Programming Languages And Operating Systems
An operating system is an abstraction layer over hardware that provides a computational model. A programming language is an abstraction layer over hardware that provides a computational model. These are the same thing.
Both have schedulers. Both have process models. Both have memory models, IPC mechanisms, sandboxing, capability systems. The shell is the programming language of Unix, its front-end language that directly maps to the core mechanisms. The conventional distinction between “operating system” and “programming language” doesn’t really make sense, they are the same thing.
Programming Languages are Just Impoverished Operating Systems
Programming languages are operating systems that lack two important features:
Code as data. In Unix, an executable is just bytes. gcc is a
normal program that lives inside the model it compiles for. In
JavaScript, new Function is a magic built-in, the compiler lives
outside the paradigm. You cannot serialize a closure and send it across
the wire, but you can send an ELF binary.
No seam between computation and storage. In Unix, live data and persisted data share the same model. A process and a file are not different kinds of things, they are the same kind of thing in different states.

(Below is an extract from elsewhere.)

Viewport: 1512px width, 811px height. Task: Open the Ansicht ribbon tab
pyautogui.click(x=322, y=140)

In a programming language, your native data structures and your storage format are different things. You serialize to get data out, you deserialize to get it back. The seam is always there.
Consequences
Here are some things that you do every day as a direct consequence of these two missing features:
Builds (npm, pip, nix, gcc): code-as-data requires an entire external toolchain to manage.

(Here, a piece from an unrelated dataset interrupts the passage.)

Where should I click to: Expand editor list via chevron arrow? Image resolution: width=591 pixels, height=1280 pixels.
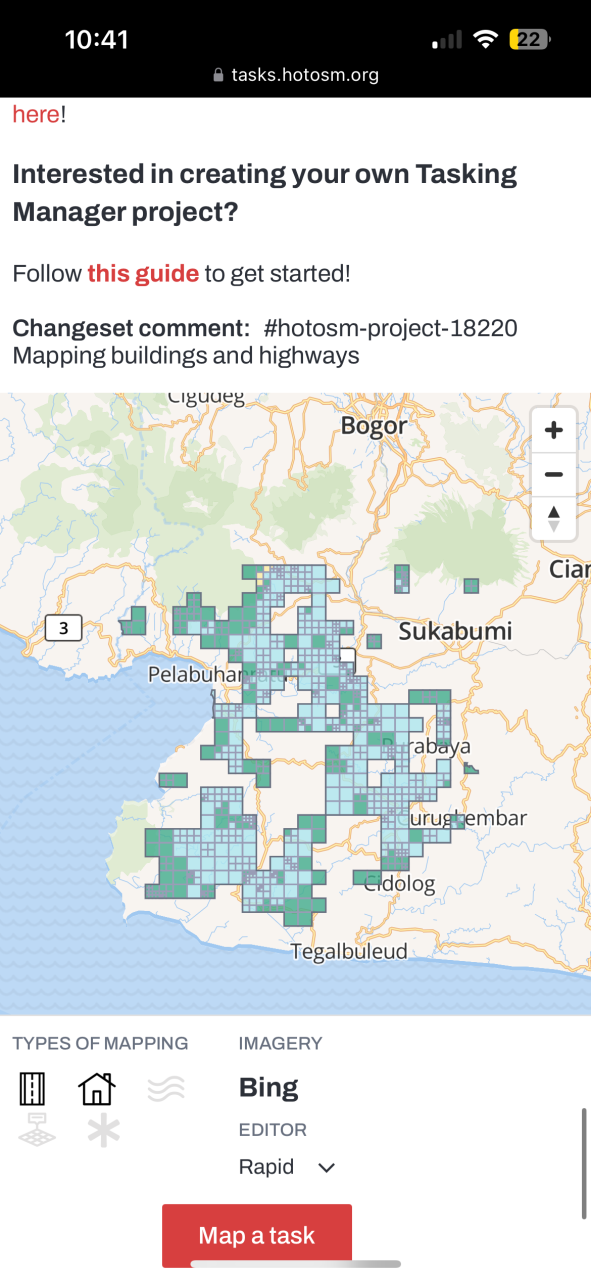tap(326, 1168)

Databases: because your data model and your storage format are different things, so you need an external system and a compatibility layer (SQL, ORMs).

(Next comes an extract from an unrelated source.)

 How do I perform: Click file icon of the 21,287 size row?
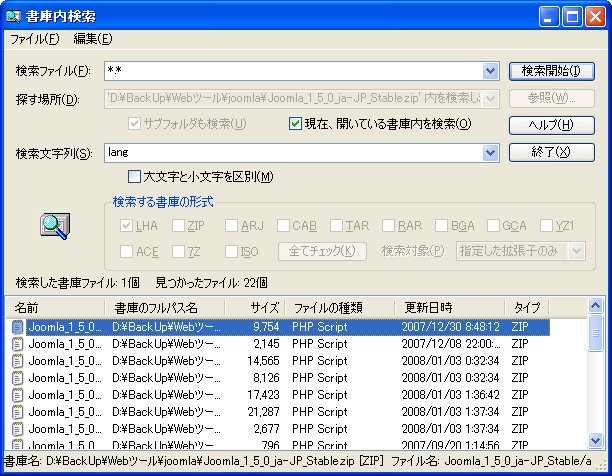[x=18, y=412]
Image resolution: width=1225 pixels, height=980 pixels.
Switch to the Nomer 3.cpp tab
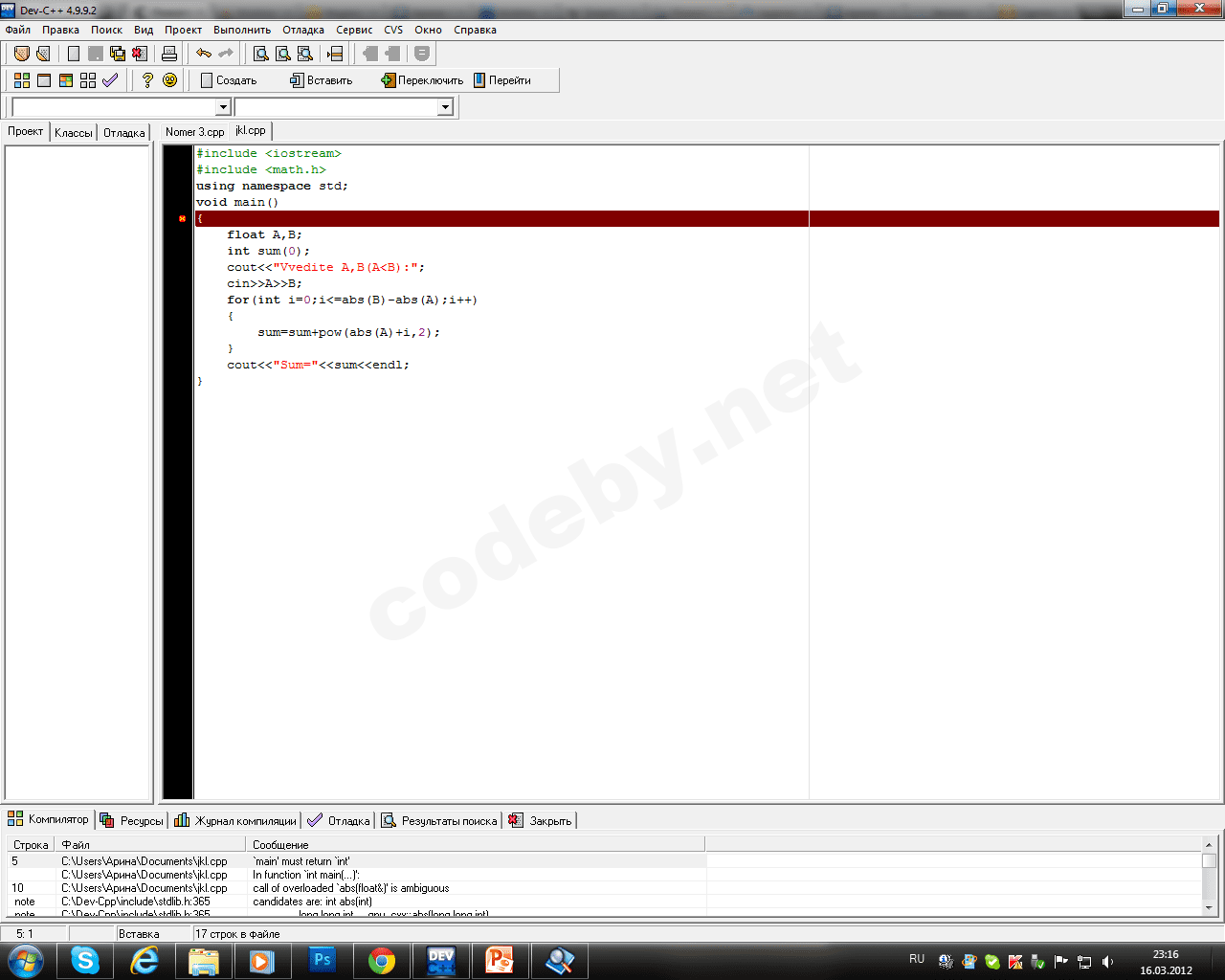pyautogui.click(x=194, y=132)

Migrations: every time your data model changes, a complex ceremony is necessary to reconcile it with the storage model.
Git: your code should just be a data structure in your system; editing, builds, and upgrades should be features of the system itself. Instead all of this lives outside, managed by external tools and services.
A programming system with these two features becomes an operating system. Much of this complexity can go away: Deployment just is IPC, builds and migrations are just functions, version history is just a data structure.